_DIRECTION A_
Quote the passage on appointing Supreme Court justices from "So far, so straightforward." up to and including "the appointments process.", swapping "key criterion" for "main criterion".
_DIRECTION B_
For each statement, answer yes or no according to the passage on appointing Supreme Court justices, and quote the words of the passage that decide it. (i) The President of the UKSC chairs the selection commission. (ii) The Lord Chancellor is known to have rejected a commission's recommendation for a Supreme Court post. (iii) The writer holds that reasoning on the UKSC is as openly partisan as reasoning on the US Supreme Court.

_SELECTED EXTRACT_
..........

Appointing Supreme Court Justices
When a vacancy arises on the UK Supreme Court (UKSC), how is it filled? And what considerations are taken into account when deciding on which qualified candidate to appoint? The answer to the first question is easy enough to answer: the Lord Chancellor convenes an ad hoc selection commission, which must include the President of the UKSC, who acts as Chair, alongside: a senior (non-UKSC) UK judge, a member of the judicial appointments bodies for England and Wales, Scotland and Northern Ireland respectively. Senior legal and political figures are normally consulted. It is ultimately down to the Lord Chancellor as to whether to accept or reject the commission’s recommendation. As far as anyone is aware, the Lord Chancellor has accepted every recommendation when it comes to filling Supreme Court posts.
So far, so straightforward. But answering the second question is more difficult. Section 27(5) of the Constitutional Reform Act 2005 is clear that “selection must be on merit”, and the Supreme Court’s website repeatedly stresses that this is indeed the key criterion (although the need for greater judicial diversity is a relevant factor). But what does “merit” mean in practice? And does the judicial ideology of the nominee play any role? This post questions whether adherence to a particular judicial ideology – the dominant judicial ideology of the appointing panel – is a relevant factor in the appointments process.
In presenting evidence suggesting that this is indeed the case, I draw primarily on some curious statements by Lord Reed, the current President of the UKSC, in his answers to questions before the House of Lords Constitution Committee over the past few years. I suggest that, according to Reed’s own admissions, certain kinds of candidates, with particular (but contested) understandings of the constitution are more likely to be appointed than others. In particular, candidates who hold what might be described as “conservative” (small-c) judicial outlooks are more likely to be appointed than those who hold more progressive or creative judicial philosophies.
Judicial ideology in the UK Supreme Court
To speak of “judicial ideology” in the UK context may immediately raise eyebrows. To be clear, I am not at all suggesting that judging on the UKSC can be meaningfully compared to judging on, say, the US Supreme Court. The reasoning adopted on the UKSC is nowhere near as nakedly ideological and partisan when compared to its SCOTUS counterpart. But I am proposing that judges, including Supreme Court judges, will hold a set of beliefs about contentious constitutional questions – about the relationship between organs of the state and the proper role of the judges: how much leeway should be given to the executive in judicial review cases? How far should judges develop the common law? Are there any circumstances, however rare, in which the validity or effect of an Act of Parliament might be questioned? Once it is accepted that judges will hold such beliefs, it is difficult to argue that said positions will not influence the way they decide cases, in one way or another. In short, it is argued that this bundle of judicial preferences on contested constitutional questions – call it judicial ideology – will necessarily be one factor (not necessarily the sole, nor even most significant factor) in judicial decision making.

..........

_DATA EXCERPTS_
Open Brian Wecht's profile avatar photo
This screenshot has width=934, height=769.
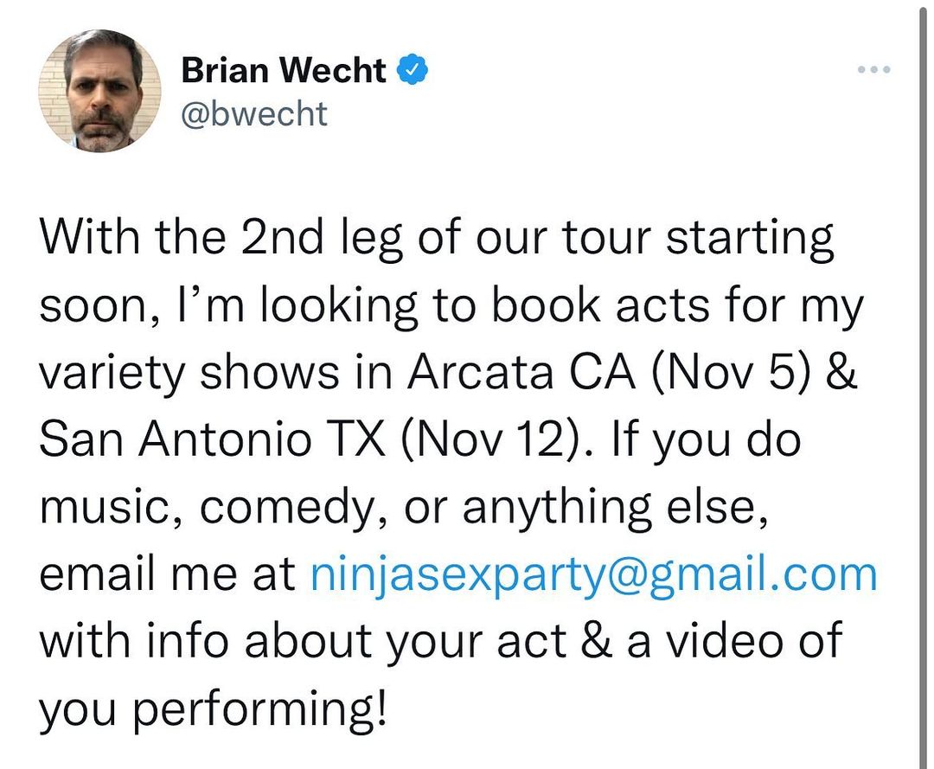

..........

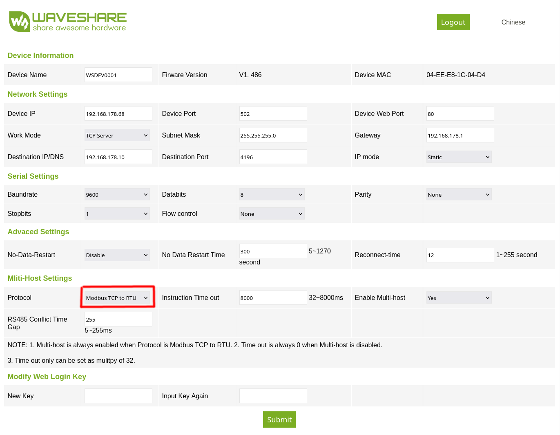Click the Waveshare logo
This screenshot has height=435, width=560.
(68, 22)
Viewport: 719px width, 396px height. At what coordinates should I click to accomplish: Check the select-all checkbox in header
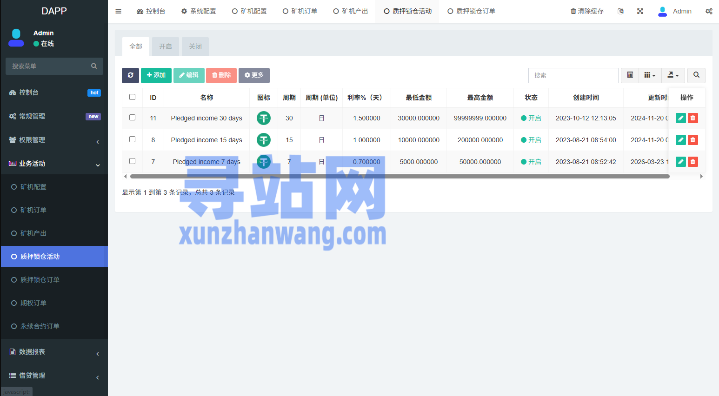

..........

_TASK RESULT A_
So far, so straightforward. But answering the second question is more difficult. Section 27(5) of the Constitutional Reform Act 2005 is clear that “selection must be on merit”, and the Supreme Court’s website repeatedly stresses that this is indeed the main criterion (although the need for greater judicial diversity is a relevant factor). But what does “merit” mean in practice? And does the judicial ideology of the nominee play any role? This post questions whether adherence to a particular judicial ideology – the dominant judicial ideology of the appointing panel – is a relevant factor in the appointments process.

_TASK RESULT B_
(i) Yes: "which must include the President of the UKSC, who acts as Chair"
(ii) No: "As far as anyone is aware, the Lord Chancellor has accepted every recommendation when it comes to filling Supreme Court posts."
(iii) No: "The reasoning adopted on the UKSC is nowhere near as nakedly ideological and partisan when compared to its SCOTUS counterpart."